▶ **Exercise aim**:
Print exactly the lines from the one containing "Instruction: Open the" through the last line of the entries below; the pictures stay out of the copy.
::::::::::
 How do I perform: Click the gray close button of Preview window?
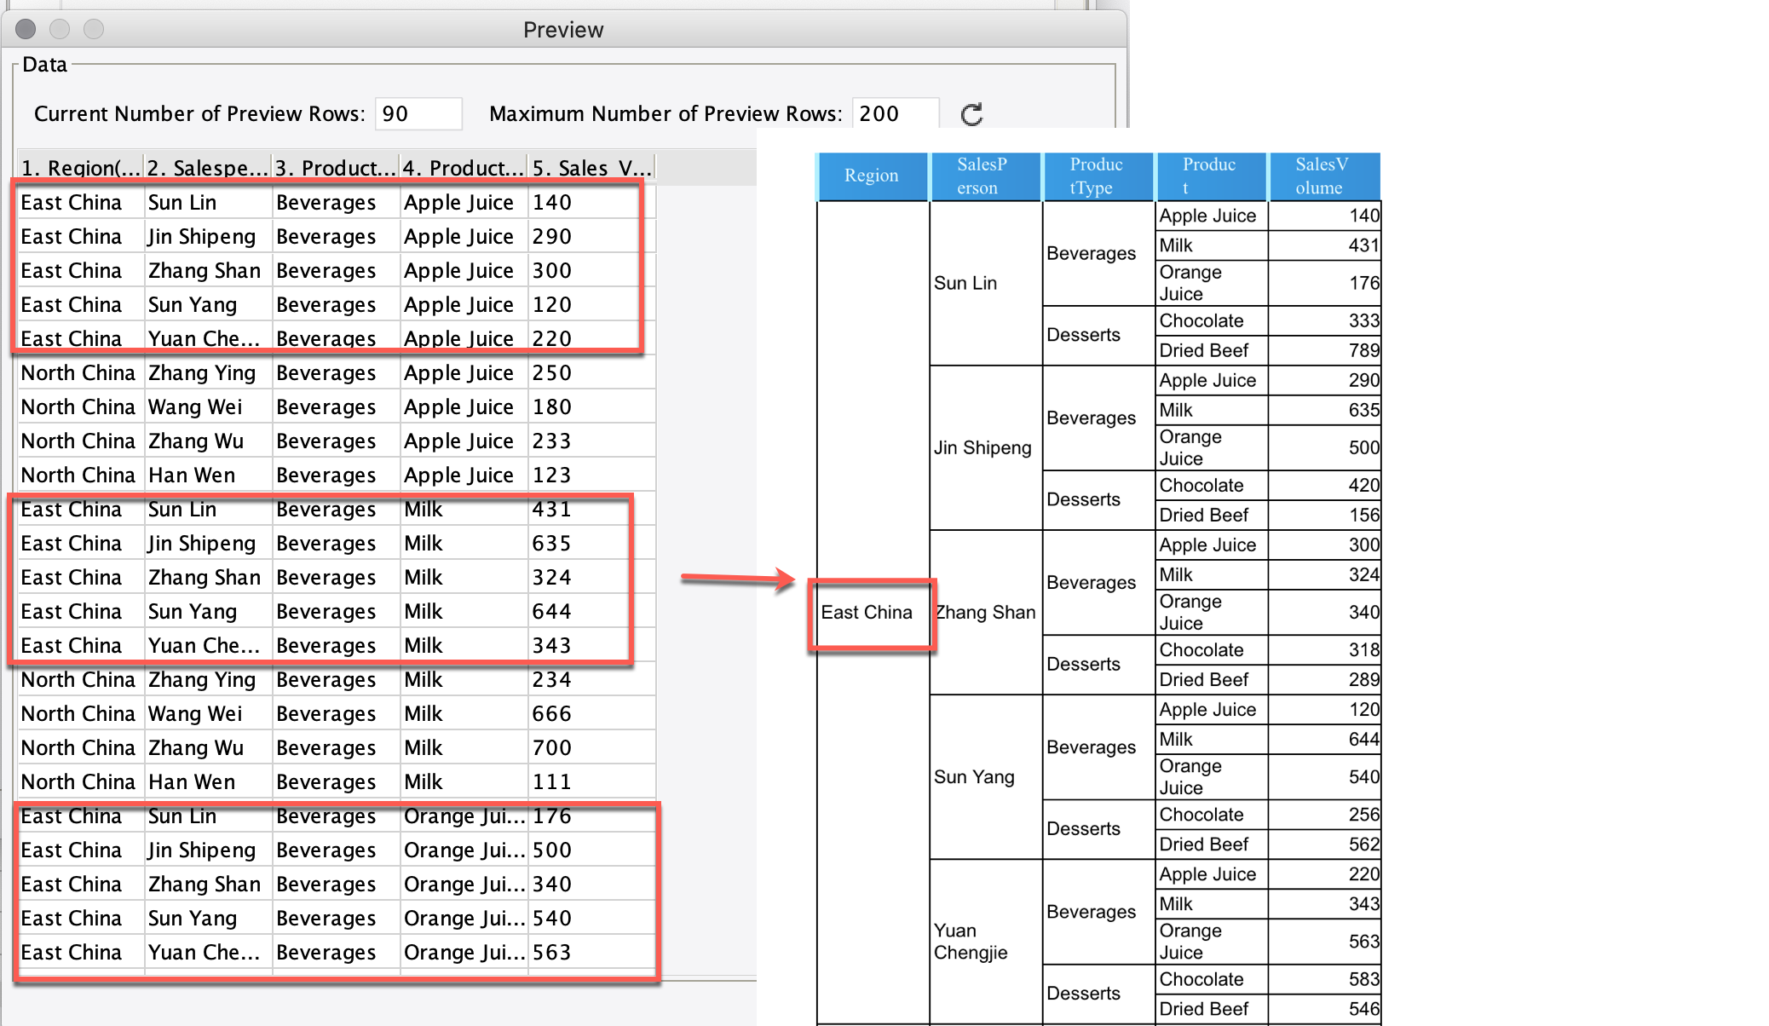[x=26, y=30]
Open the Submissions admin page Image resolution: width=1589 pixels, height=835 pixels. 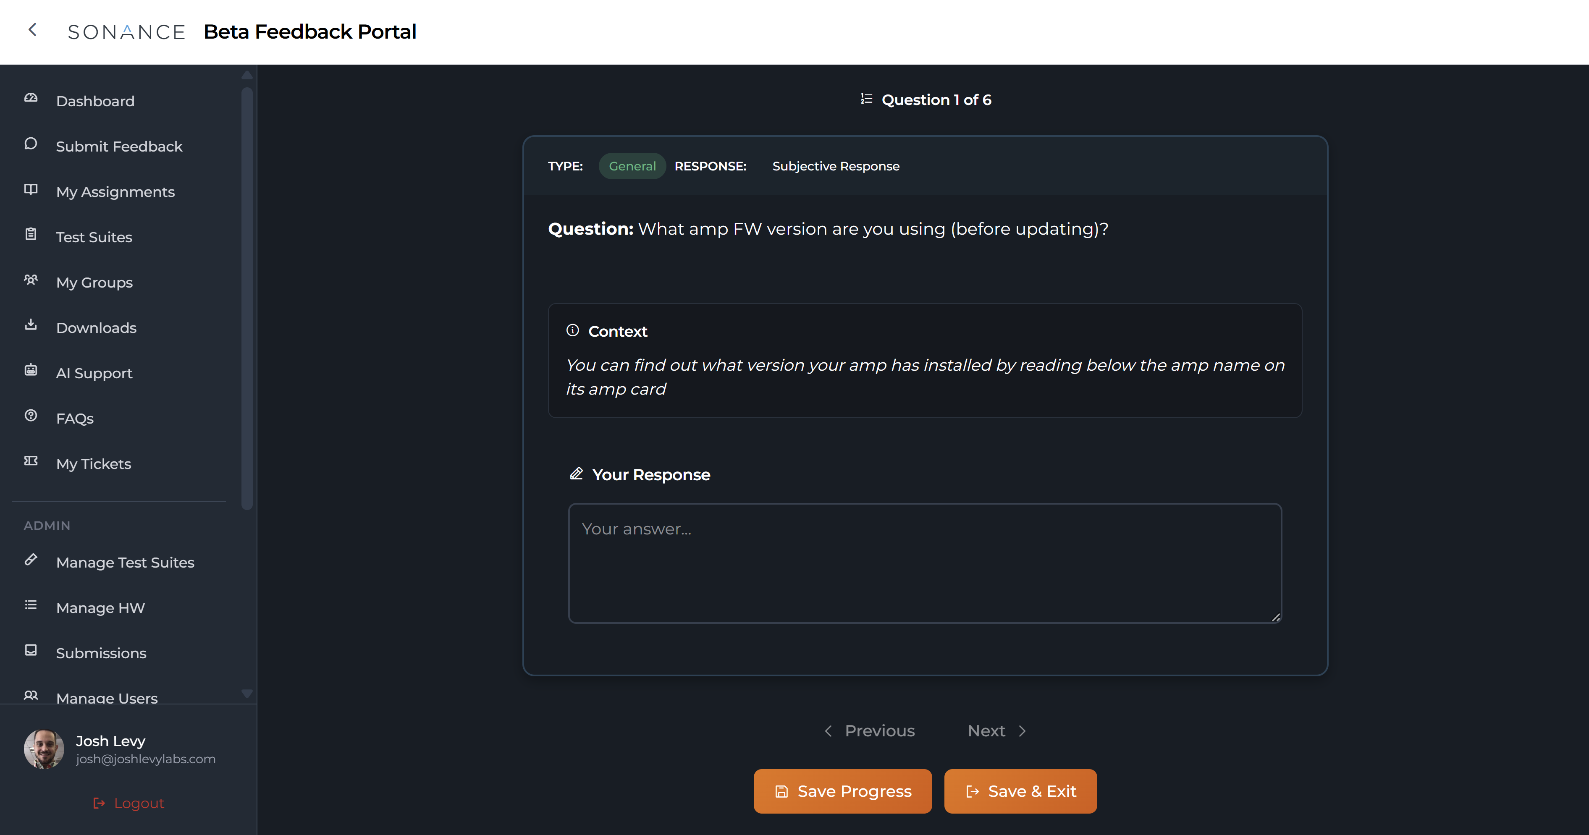pos(101,653)
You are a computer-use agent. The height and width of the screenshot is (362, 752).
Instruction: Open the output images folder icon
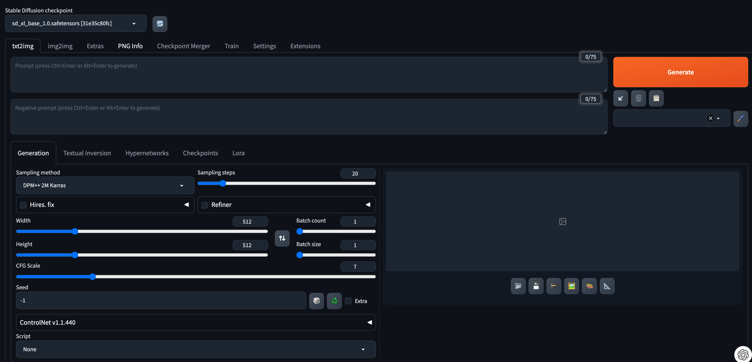tap(518, 286)
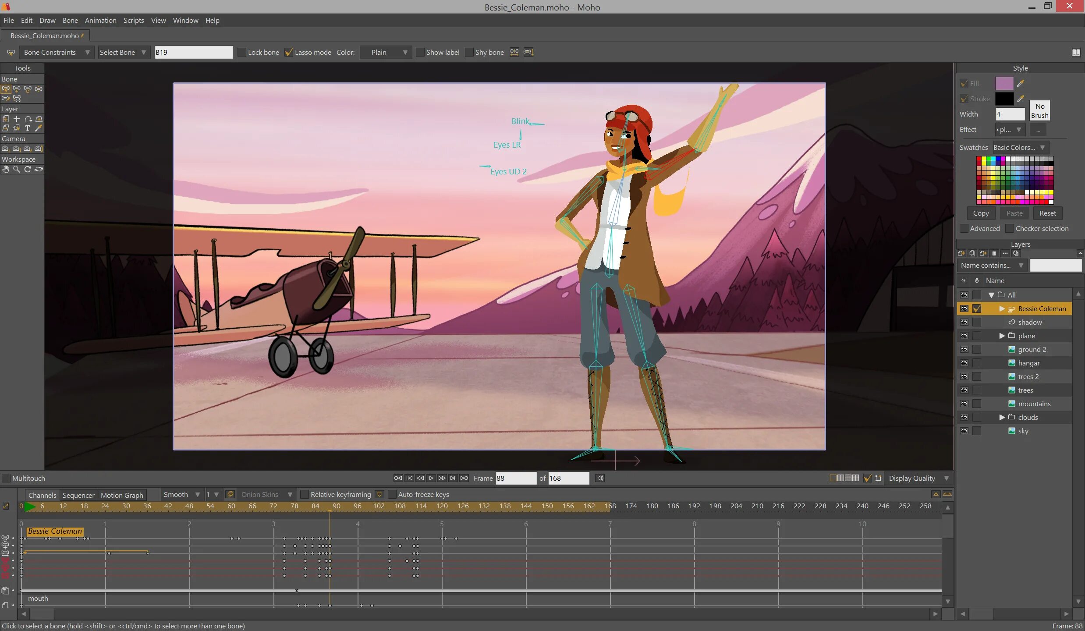Click the Fill color swatch
The height and width of the screenshot is (631, 1085).
coord(1004,83)
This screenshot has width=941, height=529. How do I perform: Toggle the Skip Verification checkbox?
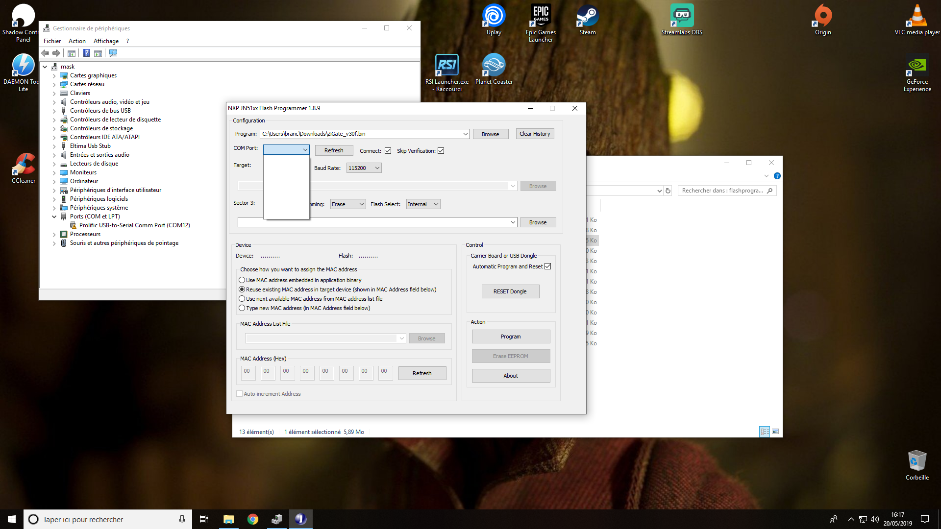tap(441, 151)
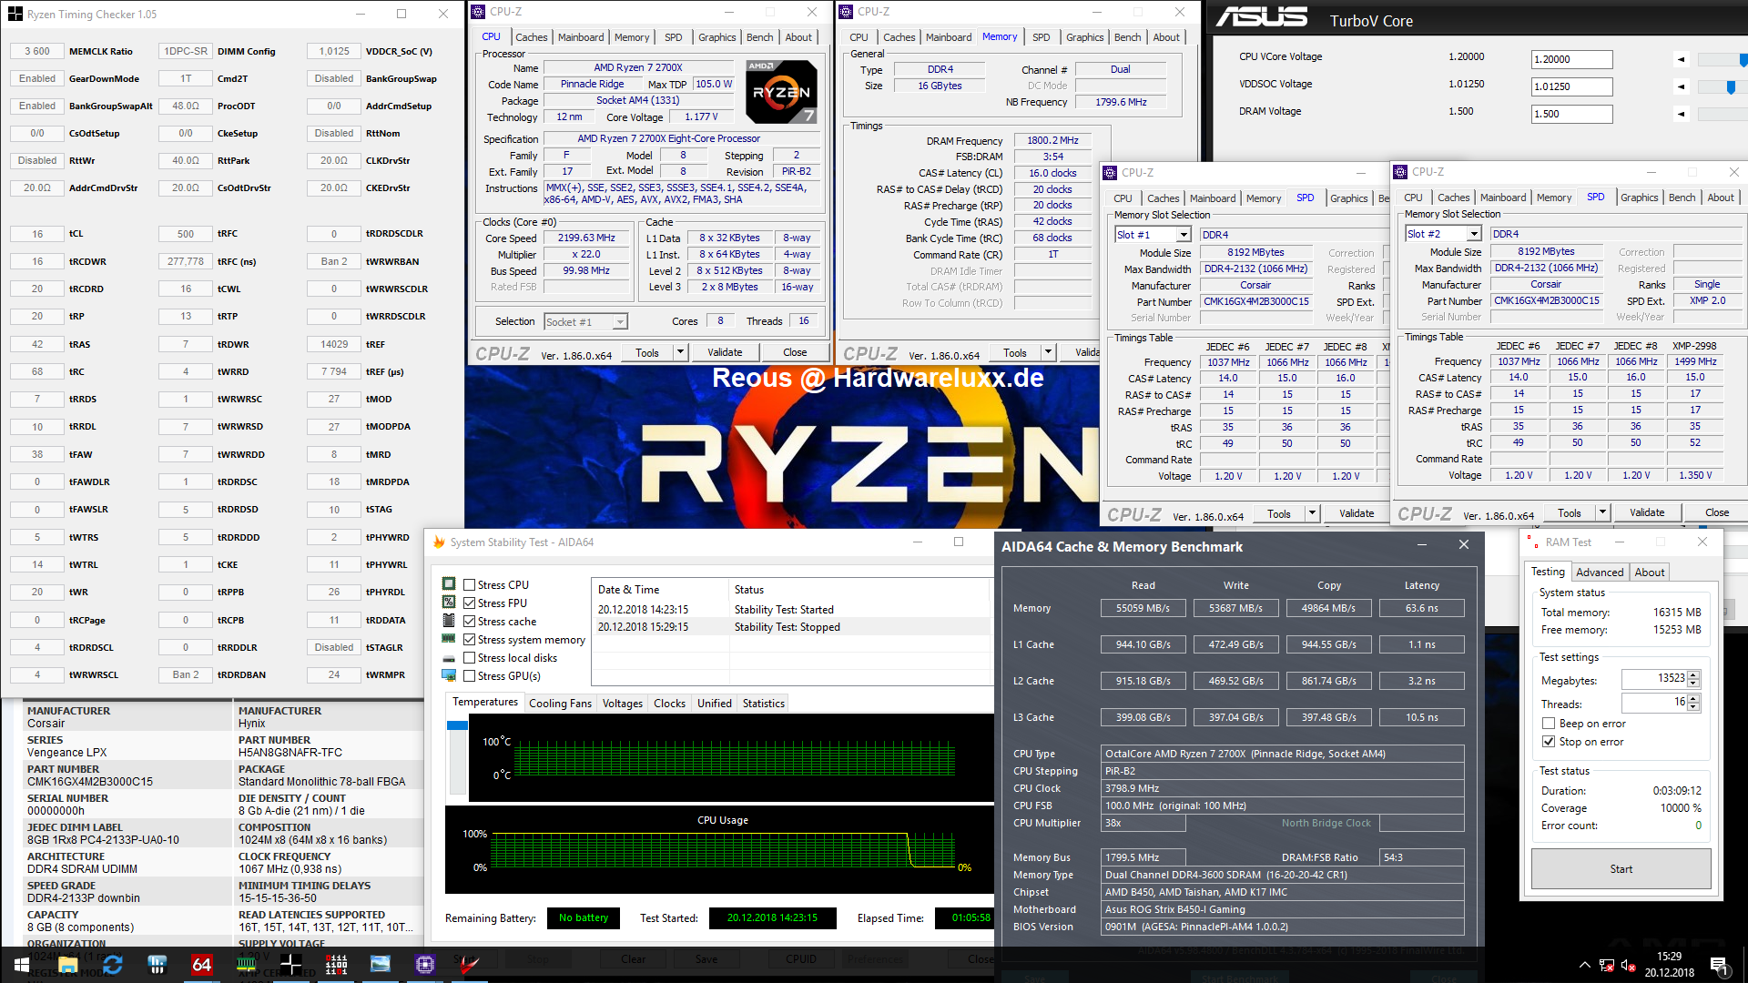Screen dimensions: 1748x983
Task: Open the Windows Start menu
Action: click(x=22, y=964)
::::::::::
▶ **Task response**:
Instruction: Open the output images folder icon
tap(518, 286)
Click the Fill color swatch
The height and width of the screenshot is (631, 1085).
coord(1004,83)
This screenshot has width=941, height=529. How do I perform: Toggle the Skip Verification checkbox?
tap(441, 151)
Screen dimensions: 1748x983
Task: Open the Windows Start menu
Action: click(x=22, y=964)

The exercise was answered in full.